بسم الله الرّحمن الرّحيم
Aku mencoba menulis
untuk diriku, menulis tentang sepenggal kisah hidupku. Yah, kalau mau kita
spesifikkan tentang sepenggal episode kehidupan masa laluku. Kehidupan yang
selama ini kupendam dan tak ada yang tahu selain aku, beliau, dan Rabbku.
Kehidupan yang menjadi pijakan pertama untuk memulai suatu kehidupan jauh lebih
indah dari yang kubayangkan sebelumnya. Kehidupan yang membuatku sadar akan
pilihan yang kuambil beserta semua konsekuensinya dan kepada siapa akan
kukembalikan semuanya.
Namaku Irwan. Tunggu dulu, jangan berpikir ini
kisah picisan remaja galau, dan juga jangan kira ini drama percintaan bak film
korea dengan segala intrik dan perang dinginnya. Bukan, Ini tentang aku dan
kehidupanku.
Aku terlahir pada keluarga non-muslim yang tumbuh dan dibesarkan
dalam nuansa keagamaan yang begitu kental. Keluargaku termasuk penganut ibadah
yang taat. Teringat jelas bagaimana kehidupan yang kujalani saat itu. Tapi
tunggu dulu, bukan kisah itu yang ingin kuceritakan. Tapi tentang kisah titik
balik kehidupanku menjadi seorang muslim.

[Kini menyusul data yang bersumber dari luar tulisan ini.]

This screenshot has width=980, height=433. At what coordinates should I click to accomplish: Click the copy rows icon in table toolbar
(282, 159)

Aku mulai kisahnya pada tanggal 1
Ramadhan 1428 Hijriyah. Entah apa yang ada dibenakku saat itu tapi tiba-tiba
aku merasa tertantang untuk ikut berpuasa bersama mayoritas penduduk negeri
ini. Ingin kubuktikan bahwa aku juga kuat berpuasa, jangan remehkan ya! Kabar
baiknya hari pertama berlalu dengan lancar tanpa ada kendala, dan kabar
buruknya orang tuaku tidak tahu apa yang anaknya ini lakukan. But I
think it’s not a big deal. Ikut puasa sampai 30 hari penuh, Why
not?! Itu rencanaku.
Tapi semua berubah di hari ke-3. Bibiku tahu
kalau aku sedang berpuasa (sial –pikirku-). Untungnya dia seorang muslimah
tidak seperti kedua orang tuaku. Masih teringat jelas apa yang beliau tanyakan
padaku saat itu, “Apakah kamu yakin puasamu nanti diterima oleh Yang di Atas?”

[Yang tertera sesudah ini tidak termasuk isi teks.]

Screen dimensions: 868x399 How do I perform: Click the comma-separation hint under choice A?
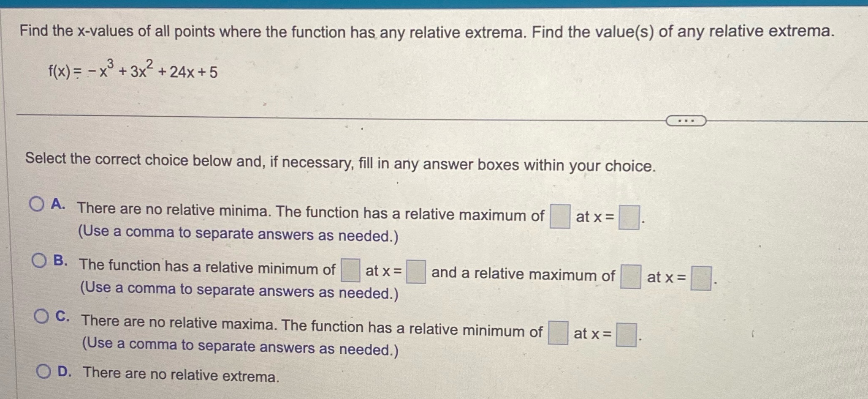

Bah, pertanyaan macam apa ini! Bukan itu tujuanku ikut puasa. Aku hanya bisa
terdiam membisu, hening tak berkata kemudian berlalu pergi. Pertanyaan bibiku
itu dengan sukses berhasil mengganggu jadwal tidurku. Aku bertanya pada diriku
sendiri, “Kenapa aku terlahir di keluarga ini? Kenapa ayah dan ibuku keluar
dari agama Islam? Kenapa semua ini rasanya berat untuk terfikirkan di
kepalaku?” Aku merasa iri kepada mereka yang sudah berIslam sejak lahir.

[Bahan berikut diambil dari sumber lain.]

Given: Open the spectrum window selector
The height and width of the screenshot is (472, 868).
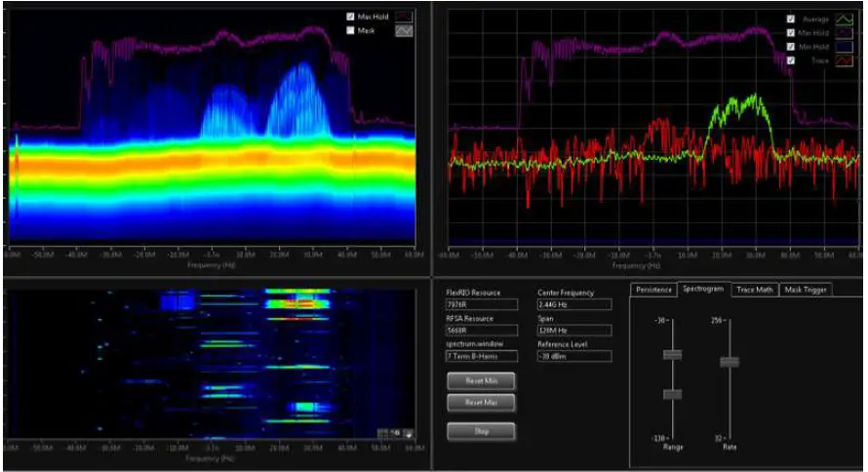Looking at the screenshot, I should (482, 356).
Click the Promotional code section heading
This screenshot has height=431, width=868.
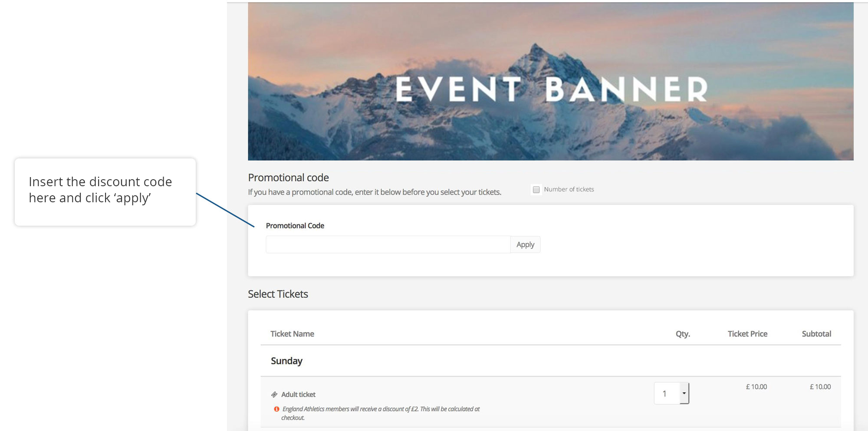click(x=288, y=178)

Kenapa? Karena mereka tidak perlu menemukan alasan mengapa mereka beragama
Islam. Bukan bermaksud menghakimi, just my opinion.
Aku sedikit
belajar tentang Islam waktu di SD dan SMP. Menurutku, Islam agama yang menarik
tapi belum cukup untuk membelokkanku dari jalan hidupku waktu itu. Tahun demi
tahun pun berjalan sebagaimana biasanya, tanpa perbedaan. Tapi sekarang, tahun
ini sepertinya akan jadi tahun yang berat dalam hidupku. Kalian tahu kenapa?
Keisenganku berpuasa, pertanyaan bibiku, dan ketertarikanku dengan Islam. Semua
memang sudah tertulis di Lauhul Mahfudz sana. Ini bukan
kebetulan, tapi ini sebuah takdir yang telah Dia tuliskan untukku. Begitu berat
tetapi Deal or no deal, it’s must be a deal. Menerima takdir adalah
sebuah keharusan. Bukan sebuah kewajiban sebagaimana peraturan di sekolah yang
kadang bisa dilanggar.
Semakin lama aku semakin tertarik dengan Islam.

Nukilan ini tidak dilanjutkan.